• **Отрывок**:

* * *

Фактически русская философия стремилась выработать те принципы, которые могли бы приниматься каждым отдельно взятым человеком в качестве организующего начала его личности. Именно такие принципы, утверждающие самоценность человека, должны были стать фундаментом для развития всего общества, в котором каждая личность была бы востребованной и необходимой. В принципе, с одной стороны, эта идея соответствовала христианской установке, указывающей на уникальность и индивидуальность духовно-религиозного опыта. Однако, с другой стороны, стремление выработать универсальные принципы развития человека и общества, обращённые к субъективному миру индивида, ставили русскую культуру перед серьёзным испытанием: сможет ли каждый член общества в субъективном мировосприятии принять эти принципы как объективные и вместе с тем присущи именно ему, как уникальному человеческому существу.

* * *

• **Записи**:
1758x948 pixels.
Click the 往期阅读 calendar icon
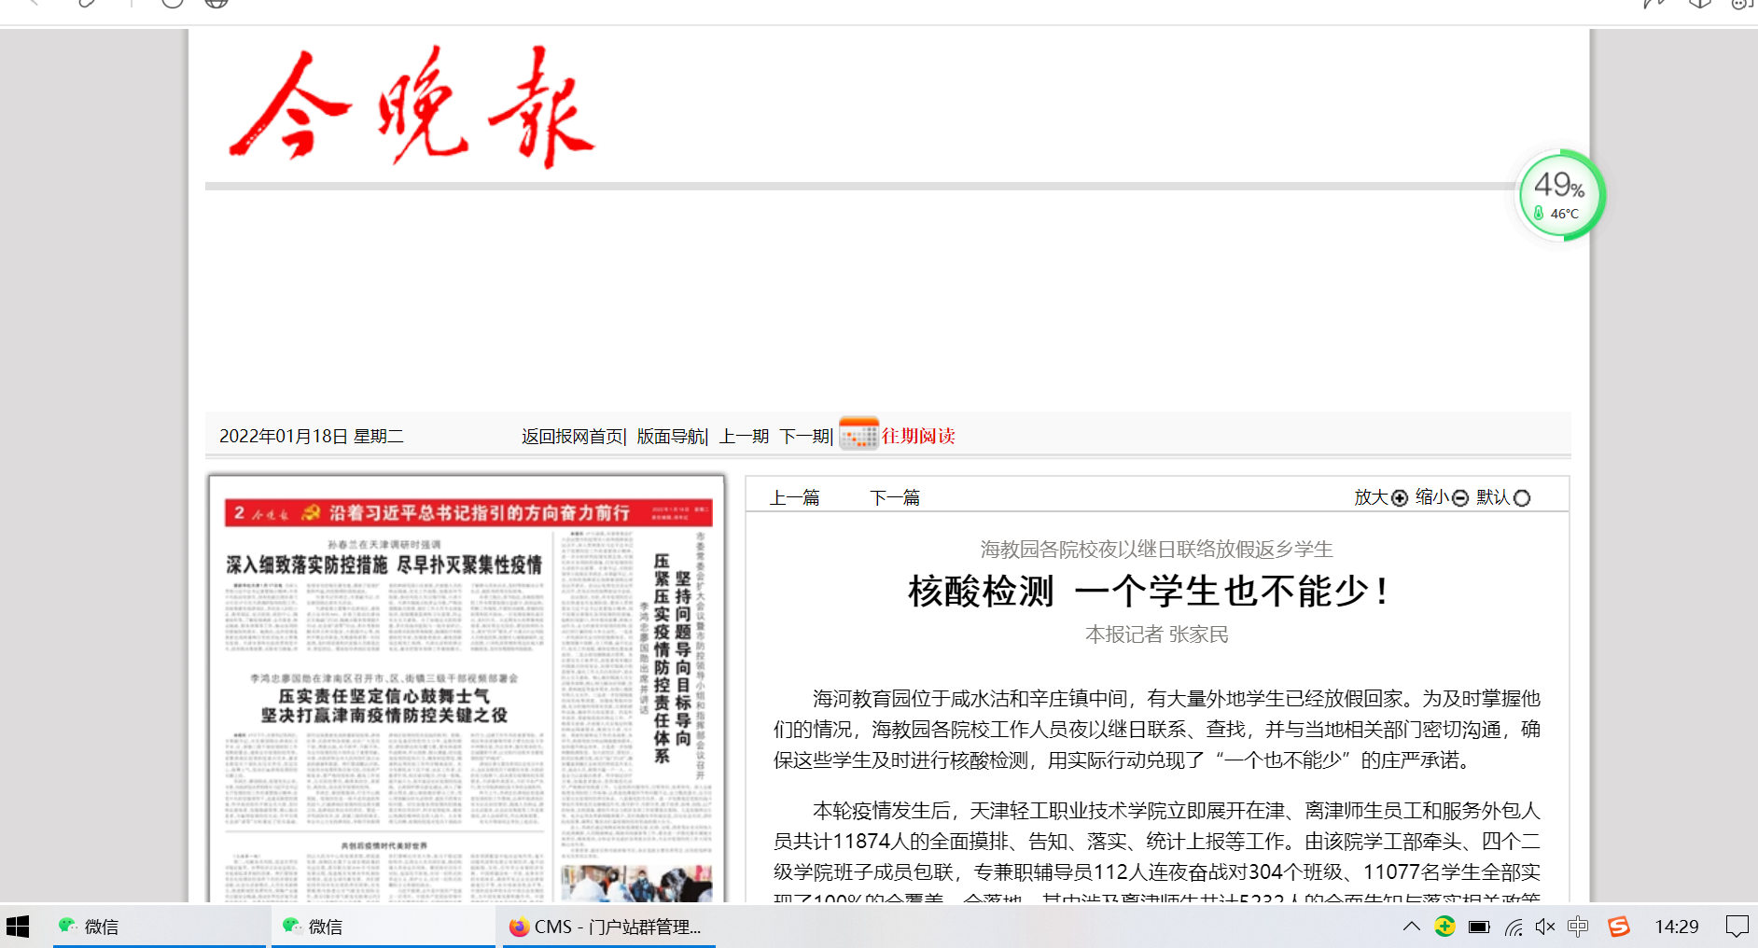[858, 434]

* * *

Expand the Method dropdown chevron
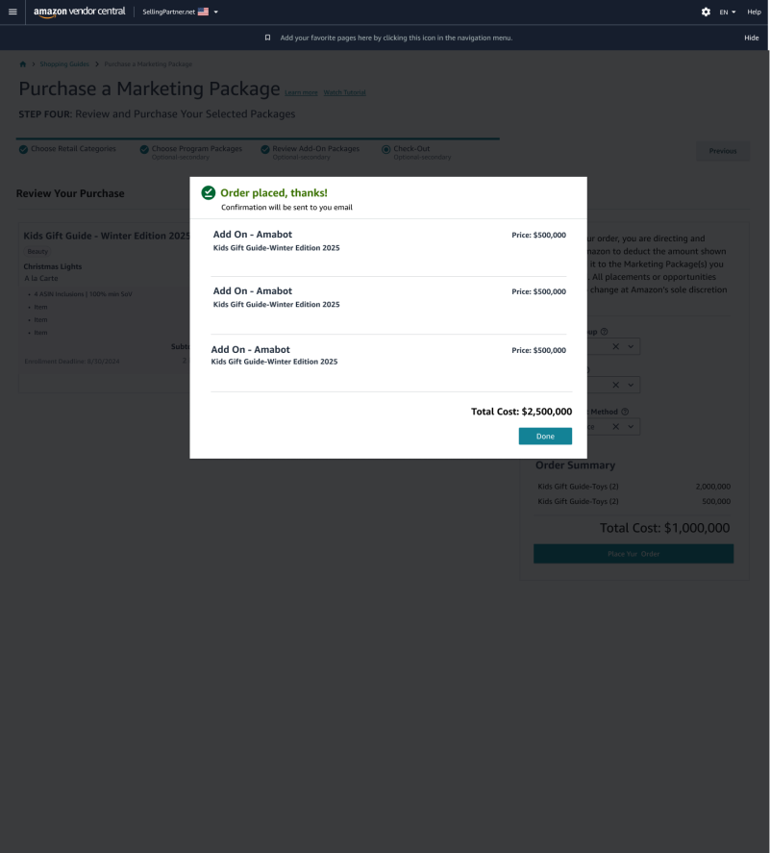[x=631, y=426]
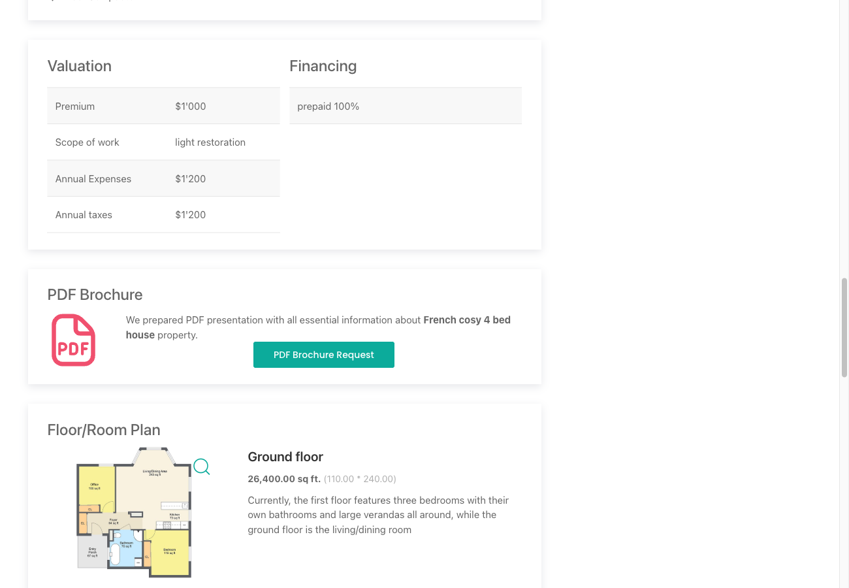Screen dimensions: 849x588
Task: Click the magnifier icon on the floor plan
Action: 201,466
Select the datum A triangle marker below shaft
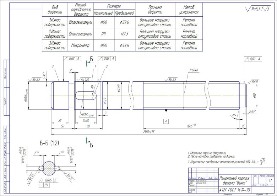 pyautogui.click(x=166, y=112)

* * *

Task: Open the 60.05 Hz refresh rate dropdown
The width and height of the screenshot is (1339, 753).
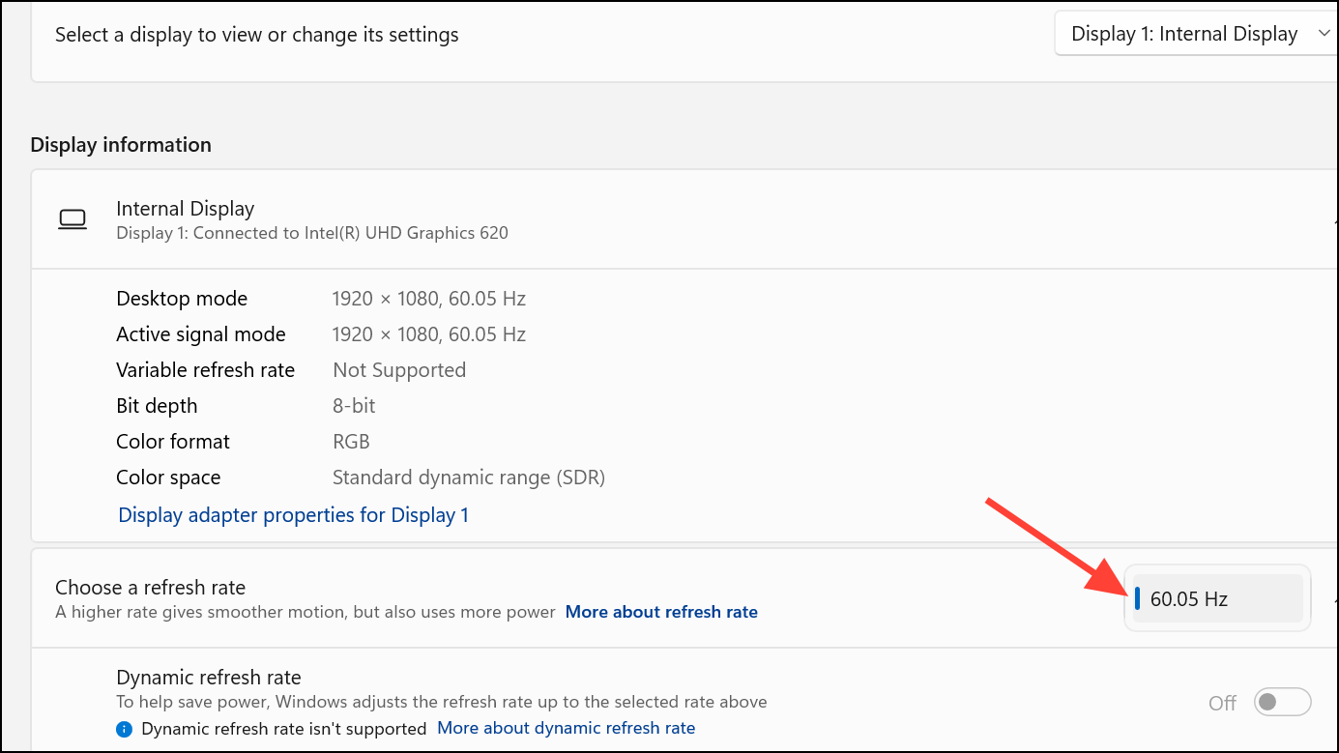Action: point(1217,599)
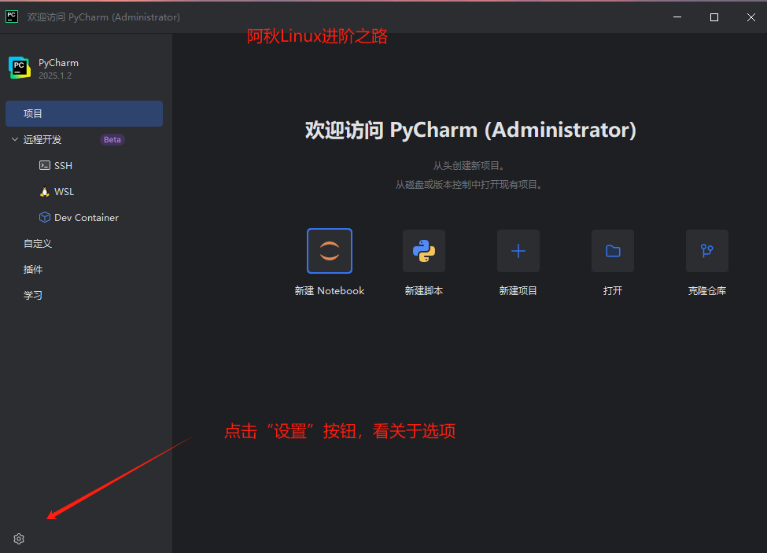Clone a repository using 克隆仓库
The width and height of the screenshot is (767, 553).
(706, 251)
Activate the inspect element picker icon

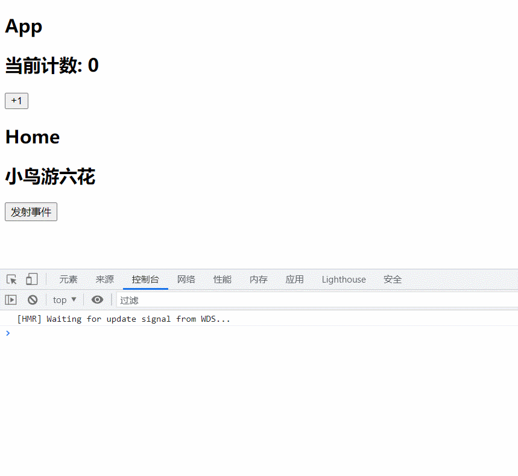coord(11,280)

* * *

• **Задания**:
1. Повторите дословно часть отрывка о русской философии от слов «Фактически русская философия» до слов «уникальному человеческому существу.» включительно.
2. Продолжите отрывок о русской философии, начав сразу после его последнего предложения.

• **Ответы**:
1.
Фактически русская философия стремилась выработать те принципы, которые могли бы приниматься каждым отдельно взятым человеком в качестве организующего начала его личности. Именно такие принципы, утверждающие самоценность человека, должны были стать фундаментом для развития всего общества, в котором каждая личность была бы востребованной и необходимой. В принципе, с одной стороны, эта идея соответствовала христианской установке, указывающей на уникальность и индивидуальность духовно-религиозного опыта. Однако, с другой стороны, стремление выработать универсальные принципы развития человека и общества, обращённые к субъективному миру индивида, ставили русскую культуру перед серьёзным испытанием: сможет ли каждый член общества в субъективном мировосприятии принять эти принципы как объективные и вместе с тем присущи именно ему, как уникальному человеческому существу.

2.
Наконец, определённую роль сыграл и правовой кризис в России, очевидность которого стала особенно ясной после крымской войны 1853-1856 гг. и русско-турецкой войны 1877-1878 гг.. Для широкой общественности второй половины XIX века стало явно заметным то, что государство теряет моральную санкцию на власть и не в состоянии выполнить своего главного предназначения – содействие духовному совершенствованию человека. Тем самым сама правовая обстановка в стране способствовала проявлению тенденции к росту не государственного, а личностного сознания человека, который мог бы идентифицировать себя не применительно к обществу, к государственным задачам, а через свой имманентный мир.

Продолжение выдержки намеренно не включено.